An All-Parties Conference (APC) took place on Sunday. Hosted by Pakistan People’s Party (PPP) chief Bilawal Bhutto-Zardari, the moot was attended by all major opposition parties.
Former president Asif Ali Zardari and Pakistan Muslim League-Nawaz (PML-N) supremo Mian Nawaz Sharif addressed the conference via video link. PML-N President Shehbaz Sharif, Vice President Maryam Nawaz, Jamiat Ulema-e-Islam-Fazl (JUI-F) chief Maulana Fazlur Rehman, Mahmood Khan Achakzai of the Pakhtunkhwa Milli Awami Party (PkMAP), Mohsin Dawar and several other opposition leaders also participated.
It was, however, Nawaz’s speech that set the tone, reflecting in the APC’s joint resolution.
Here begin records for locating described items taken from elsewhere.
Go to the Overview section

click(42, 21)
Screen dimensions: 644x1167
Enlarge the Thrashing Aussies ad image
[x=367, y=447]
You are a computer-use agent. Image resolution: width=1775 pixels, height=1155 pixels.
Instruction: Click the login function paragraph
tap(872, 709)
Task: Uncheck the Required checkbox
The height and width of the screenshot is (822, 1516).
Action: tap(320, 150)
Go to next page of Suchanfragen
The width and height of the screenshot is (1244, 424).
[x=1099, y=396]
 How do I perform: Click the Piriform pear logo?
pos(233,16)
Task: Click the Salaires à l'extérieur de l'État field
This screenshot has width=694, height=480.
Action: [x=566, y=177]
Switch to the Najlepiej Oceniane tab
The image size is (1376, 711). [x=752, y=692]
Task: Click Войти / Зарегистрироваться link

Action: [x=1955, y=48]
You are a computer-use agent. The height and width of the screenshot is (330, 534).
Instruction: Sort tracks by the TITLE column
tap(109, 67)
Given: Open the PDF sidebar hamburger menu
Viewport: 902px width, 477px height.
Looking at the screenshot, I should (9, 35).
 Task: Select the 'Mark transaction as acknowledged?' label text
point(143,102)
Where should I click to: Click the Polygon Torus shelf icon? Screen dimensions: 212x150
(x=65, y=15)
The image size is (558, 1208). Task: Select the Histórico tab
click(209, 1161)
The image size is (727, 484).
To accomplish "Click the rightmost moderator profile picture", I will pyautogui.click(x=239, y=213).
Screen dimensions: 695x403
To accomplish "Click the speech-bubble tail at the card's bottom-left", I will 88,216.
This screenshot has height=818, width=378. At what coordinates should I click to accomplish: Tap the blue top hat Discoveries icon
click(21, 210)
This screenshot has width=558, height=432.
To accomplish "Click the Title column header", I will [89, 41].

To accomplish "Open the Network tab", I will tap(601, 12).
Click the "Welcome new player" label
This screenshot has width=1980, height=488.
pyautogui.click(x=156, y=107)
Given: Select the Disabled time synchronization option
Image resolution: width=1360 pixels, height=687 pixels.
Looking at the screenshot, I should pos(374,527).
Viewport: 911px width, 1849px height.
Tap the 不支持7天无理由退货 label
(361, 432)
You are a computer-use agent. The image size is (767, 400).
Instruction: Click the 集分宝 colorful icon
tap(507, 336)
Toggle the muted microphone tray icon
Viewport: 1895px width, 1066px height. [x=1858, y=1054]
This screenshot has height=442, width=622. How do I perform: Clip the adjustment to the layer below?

Just days ago, the APC was being dismissed as just another show without much substance but the former prime minister’s speech changed that perception. The foremost reason why the APC was being dubbed a mere show was due to the opposition’s failure in the Senate (no-confidence move) and the passage of the recent FATF bills in the joint session despite protests. The opposition may not have been successful in these two endeavours but they seem to be on a mission now and they want to do it before the Senate elections in March 2021.
Nawaz said their struggle is not against Imran Khan but against those who brought Imran Khan to power by manipulating the elections. He said there is now a parallel government because there is “a state above the state now”.
The 26-point charter of demands by the APC announced the formation of the Pakistan Democratic Movement (PDM), which will be an anti-government movement. APC resolution states that the establishment’s role in politics must end. All state institutions should stay within their constitutional limitations. It also mentions how media is facing the worst censorship, the opposition demands that accountability of Lt Gen (r) Asim Bajwa be ensured, among other things.
The way the government has reacted to the APC and especially Nawaz’s speech shows there is panic among their ranks. From calling the APC “a flimsy attempt to put pressure on the government to back off on accountability” to asking institutions to take notice of Nawaz’s speech, it is quite evident that the opposition has unnerved the government.
The opposition has also given a roadmap and an action plan for the future. From countrywide protests starting soon to resignations from assemblies to vote of no-confidence to a long march in January, the opposition says all democratic options to get rid of the government are on the cards.
It seems that the opposition has decided to finally get serious. It remains to be seen how it all pans out and whether they will give real tough time to the government in the coming weeks and months. But the opposition cannot be written off.